» **Description of the task**
All of the data should be restated exactly as it stands.

──────────

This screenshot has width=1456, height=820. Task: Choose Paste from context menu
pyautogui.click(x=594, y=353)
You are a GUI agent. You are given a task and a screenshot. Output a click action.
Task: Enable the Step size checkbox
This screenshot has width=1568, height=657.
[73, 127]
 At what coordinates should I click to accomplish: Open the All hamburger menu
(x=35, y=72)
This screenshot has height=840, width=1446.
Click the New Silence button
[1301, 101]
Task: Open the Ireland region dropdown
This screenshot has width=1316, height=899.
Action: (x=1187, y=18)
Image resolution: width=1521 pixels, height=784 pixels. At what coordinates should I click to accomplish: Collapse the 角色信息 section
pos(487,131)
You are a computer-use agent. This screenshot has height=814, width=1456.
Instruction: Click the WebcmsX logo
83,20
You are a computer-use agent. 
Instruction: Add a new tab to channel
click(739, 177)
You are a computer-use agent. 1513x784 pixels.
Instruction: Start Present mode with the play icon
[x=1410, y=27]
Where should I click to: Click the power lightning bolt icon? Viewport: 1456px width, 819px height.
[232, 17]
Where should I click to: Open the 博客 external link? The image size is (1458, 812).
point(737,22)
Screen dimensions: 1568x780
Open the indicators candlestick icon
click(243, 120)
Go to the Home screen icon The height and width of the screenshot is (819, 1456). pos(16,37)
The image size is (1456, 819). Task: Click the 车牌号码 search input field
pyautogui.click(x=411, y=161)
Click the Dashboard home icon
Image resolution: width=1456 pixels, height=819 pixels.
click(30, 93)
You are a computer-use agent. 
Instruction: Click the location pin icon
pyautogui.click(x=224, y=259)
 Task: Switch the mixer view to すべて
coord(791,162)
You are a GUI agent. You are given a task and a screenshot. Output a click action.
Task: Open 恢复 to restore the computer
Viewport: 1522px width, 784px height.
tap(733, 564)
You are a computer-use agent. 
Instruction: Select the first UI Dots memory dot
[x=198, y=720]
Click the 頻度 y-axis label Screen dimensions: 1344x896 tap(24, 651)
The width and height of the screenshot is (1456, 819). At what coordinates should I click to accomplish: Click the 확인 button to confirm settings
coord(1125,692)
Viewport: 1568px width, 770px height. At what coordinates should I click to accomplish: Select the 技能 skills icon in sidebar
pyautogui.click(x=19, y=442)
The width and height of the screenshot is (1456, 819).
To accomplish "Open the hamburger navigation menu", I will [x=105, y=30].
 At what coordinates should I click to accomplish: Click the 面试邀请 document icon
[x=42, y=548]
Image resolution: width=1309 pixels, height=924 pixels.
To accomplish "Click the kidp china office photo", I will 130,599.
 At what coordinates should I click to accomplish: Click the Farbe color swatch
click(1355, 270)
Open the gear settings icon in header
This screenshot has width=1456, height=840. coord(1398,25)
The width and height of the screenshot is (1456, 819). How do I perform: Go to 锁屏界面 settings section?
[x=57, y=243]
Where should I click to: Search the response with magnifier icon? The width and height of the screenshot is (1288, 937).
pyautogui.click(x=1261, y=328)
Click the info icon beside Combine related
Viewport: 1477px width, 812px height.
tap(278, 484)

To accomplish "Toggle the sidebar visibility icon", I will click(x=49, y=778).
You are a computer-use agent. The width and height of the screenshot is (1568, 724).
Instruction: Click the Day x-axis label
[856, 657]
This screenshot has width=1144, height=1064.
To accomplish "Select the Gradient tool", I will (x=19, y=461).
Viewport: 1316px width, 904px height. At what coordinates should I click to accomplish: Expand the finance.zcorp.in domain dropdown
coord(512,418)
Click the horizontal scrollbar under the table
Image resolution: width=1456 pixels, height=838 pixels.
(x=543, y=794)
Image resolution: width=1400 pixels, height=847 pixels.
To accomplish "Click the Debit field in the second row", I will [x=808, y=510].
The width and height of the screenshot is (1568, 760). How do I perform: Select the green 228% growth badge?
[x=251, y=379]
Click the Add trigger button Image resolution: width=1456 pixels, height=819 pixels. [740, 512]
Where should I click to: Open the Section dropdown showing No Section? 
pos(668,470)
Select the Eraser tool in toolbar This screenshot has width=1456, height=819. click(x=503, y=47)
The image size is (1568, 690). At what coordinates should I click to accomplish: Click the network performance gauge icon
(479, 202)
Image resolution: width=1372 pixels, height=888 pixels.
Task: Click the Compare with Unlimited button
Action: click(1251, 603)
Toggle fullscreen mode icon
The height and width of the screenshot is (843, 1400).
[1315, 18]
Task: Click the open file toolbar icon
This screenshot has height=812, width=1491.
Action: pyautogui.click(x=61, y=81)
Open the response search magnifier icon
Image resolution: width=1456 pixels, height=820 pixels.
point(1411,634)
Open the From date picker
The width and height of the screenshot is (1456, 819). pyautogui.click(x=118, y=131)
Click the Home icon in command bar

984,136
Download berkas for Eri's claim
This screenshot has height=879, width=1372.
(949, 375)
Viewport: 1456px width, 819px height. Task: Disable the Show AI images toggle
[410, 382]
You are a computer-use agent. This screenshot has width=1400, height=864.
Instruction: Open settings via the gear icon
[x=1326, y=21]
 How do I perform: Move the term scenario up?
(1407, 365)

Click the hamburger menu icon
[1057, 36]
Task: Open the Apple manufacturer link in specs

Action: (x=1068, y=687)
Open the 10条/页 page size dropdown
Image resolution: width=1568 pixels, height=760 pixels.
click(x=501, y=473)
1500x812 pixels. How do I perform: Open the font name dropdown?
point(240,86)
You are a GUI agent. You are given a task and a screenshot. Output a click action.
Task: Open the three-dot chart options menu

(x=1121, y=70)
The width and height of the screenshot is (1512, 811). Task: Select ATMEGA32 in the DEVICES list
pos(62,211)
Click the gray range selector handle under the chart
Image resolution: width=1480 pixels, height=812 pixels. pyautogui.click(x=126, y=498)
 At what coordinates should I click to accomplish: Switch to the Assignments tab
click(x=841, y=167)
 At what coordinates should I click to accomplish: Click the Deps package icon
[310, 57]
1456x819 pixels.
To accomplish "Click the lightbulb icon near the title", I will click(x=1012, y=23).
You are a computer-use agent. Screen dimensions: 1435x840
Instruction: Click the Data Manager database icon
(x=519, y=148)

──────────

» **Reply to the task**
This screenshot has width=1456, height=820. Task: Choose Paste from context menu
pyautogui.click(x=594, y=353)
You are a GUI agent. You are given a task and a screenshot. Output a click action.
Task: Enable the Step size checkbox
This screenshot has width=1568, height=657.
[73, 127]
 At what coordinates should I click to accomplish: Open the All hamburger menu
(x=35, y=72)
This screenshot has height=840, width=1446.
Click the New Silence button
[1301, 101]
Task: Open the Ireland region dropdown
This screenshot has width=1316, height=899.
Action: (x=1187, y=18)
Image resolution: width=1521 pixels, height=784 pixels. At what coordinates should I click to accomplish: Collapse the 角色信息 section
pos(487,131)
You are a computer-use agent. This screenshot has height=814, width=1456.
Instruction: Click the WebcmsX logo
83,20
You are a computer-use agent. 
Instruction: Add a new tab to channel
click(739, 177)
You are a computer-use agent. 1513x784 pixels.
Instruction: Start Present mode with the play icon
[x=1410, y=27]
Where should I click to: Click the power lightning bolt icon? Viewport: 1456px width, 819px height.
[232, 17]
Where should I click to: Open the 博客 external link? The image size is (1458, 812).
point(737,22)
Screen dimensions: 1568x780
Open the indicators candlestick icon
click(243, 120)
Go to the Home screen icon The height and width of the screenshot is (819, 1456). pos(16,37)
The image size is (1456, 819). Task: Click the 车牌号码 search input field
pyautogui.click(x=411, y=161)
Click the Dashboard home icon
Image resolution: width=1456 pixels, height=819 pixels.
click(30, 93)
You are a computer-use agent. 
Instruction: Click the location pin icon
pyautogui.click(x=224, y=259)
 Task: Switch the mixer view to すべて
coord(791,162)
You are a GUI agent. You are given a task and a screenshot. Output a click action.
Task: Open 恢复 to restore the computer
Viewport: 1522px width, 784px height.
tap(733, 564)
You are a computer-use agent. 
Instruction: Select the first UI Dots memory dot
[x=198, y=720]
Click the 頻度 y-axis label Screen dimensions: 1344x896 tap(24, 651)
The width and height of the screenshot is (1456, 819). At what coordinates should I click to accomplish: Click the 확인 button to confirm settings
coord(1125,692)
Viewport: 1568px width, 770px height. At what coordinates should I click to accomplish: Select the 技能 skills icon in sidebar
pyautogui.click(x=19, y=442)
The width and height of the screenshot is (1456, 819).
To accomplish "Open the hamburger navigation menu", I will [x=105, y=30].
 At what coordinates should I click to accomplish: Click the 面试邀请 document icon
[x=42, y=548]
Image resolution: width=1309 pixels, height=924 pixels.
To accomplish "Click the kidp china office photo", I will 130,599.
 At what coordinates should I click to accomplish: Click the Farbe color swatch
click(1355, 270)
Open the gear settings icon in header
This screenshot has width=1456, height=840. coord(1398,25)
The width and height of the screenshot is (1456, 819). How do I perform: Go to 锁屏界面 settings section?
[x=57, y=243]
Where should I click to: Search the response with magnifier icon? The width and height of the screenshot is (1288, 937).
pyautogui.click(x=1261, y=328)
Click the info icon beside Combine related
Viewport: 1477px width, 812px height.
tap(278, 484)

To accomplish "Toggle the sidebar visibility icon", I will click(x=49, y=778).
You are a computer-use agent. The width and height of the screenshot is (1568, 724).
Instruction: Click the Day x-axis label
[856, 657]
This screenshot has width=1144, height=1064.
To accomplish "Select the Gradient tool", I will (x=19, y=461).
Viewport: 1316px width, 904px height. At what coordinates should I click to accomplish: Expand the finance.zcorp.in domain dropdown
coord(512,418)
Click the horizontal scrollbar under the table
Image resolution: width=1456 pixels, height=838 pixels.
(x=543, y=794)
Image resolution: width=1400 pixels, height=847 pixels.
To accomplish "Click the Debit field in the second row", I will [x=808, y=510].
The width and height of the screenshot is (1568, 760). How do I perform: Select the green 228% growth badge?
[x=251, y=379]
Click the Add trigger button Image resolution: width=1456 pixels, height=819 pixels. [740, 512]
Where should I click to: Open the Section dropdown showing No Section? 
pos(668,470)
Select the Eraser tool in toolbar This screenshot has width=1456, height=819. click(x=503, y=47)
The image size is (1568, 690). At what coordinates should I click to accomplish: Click the network performance gauge icon
(479, 202)
Image resolution: width=1372 pixels, height=888 pixels.
Task: Click the Compare with Unlimited button
Action: click(1251, 603)
Toggle fullscreen mode icon
The height and width of the screenshot is (843, 1400).
[1315, 18]
Task: Click the open file toolbar icon
This screenshot has height=812, width=1491.
Action: pyautogui.click(x=61, y=81)
Open the response search magnifier icon
Image resolution: width=1456 pixels, height=820 pixels.
point(1411,634)
Open the From date picker
The width and height of the screenshot is (1456, 819). pyautogui.click(x=118, y=131)
Click the Home icon in command bar

984,136
Download berkas for Eri's claim
This screenshot has height=879, width=1372.
(949, 375)
Viewport: 1456px width, 819px height. Task: Disable the Show AI images toggle
[410, 382]
You are a computer-use agent. This screenshot has width=1400, height=864.
Instruction: Open settings via the gear icon
[x=1326, y=21]
 How do I perform: Move the term scenario up?
(1407, 365)

Click the hamburger menu icon
[1057, 36]
Task: Open the Apple manufacturer link in specs

Action: (x=1068, y=687)
Open the 10条/页 page size dropdown
Image resolution: width=1568 pixels, height=760 pixels.
click(x=501, y=473)
1500x812 pixels. How do I perform: Open the font name dropdown?
point(240,86)
You are a GUI agent. You are given a task and a screenshot. Output a click action.
Task: Open the three-dot chart options menu

(x=1121, y=70)
The width and height of the screenshot is (1512, 811). Task: Select ATMEGA32 in the DEVICES list
pos(62,211)
Click the gray range selector handle under the chart
Image resolution: width=1480 pixels, height=812 pixels. pyautogui.click(x=126, y=498)
 At what coordinates should I click to accomplish: Switch to the Assignments tab
click(x=841, y=167)
 At what coordinates should I click to accomplish: Click the Deps package icon
[310, 57]
1456x819 pixels.
To accomplish "Click the lightbulb icon near the title", I will click(x=1012, y=23).
You are a computer-use agent. Screen dimensions: 1435x840
Instruction: Click the Data Manager database icon
(x=519, y=148)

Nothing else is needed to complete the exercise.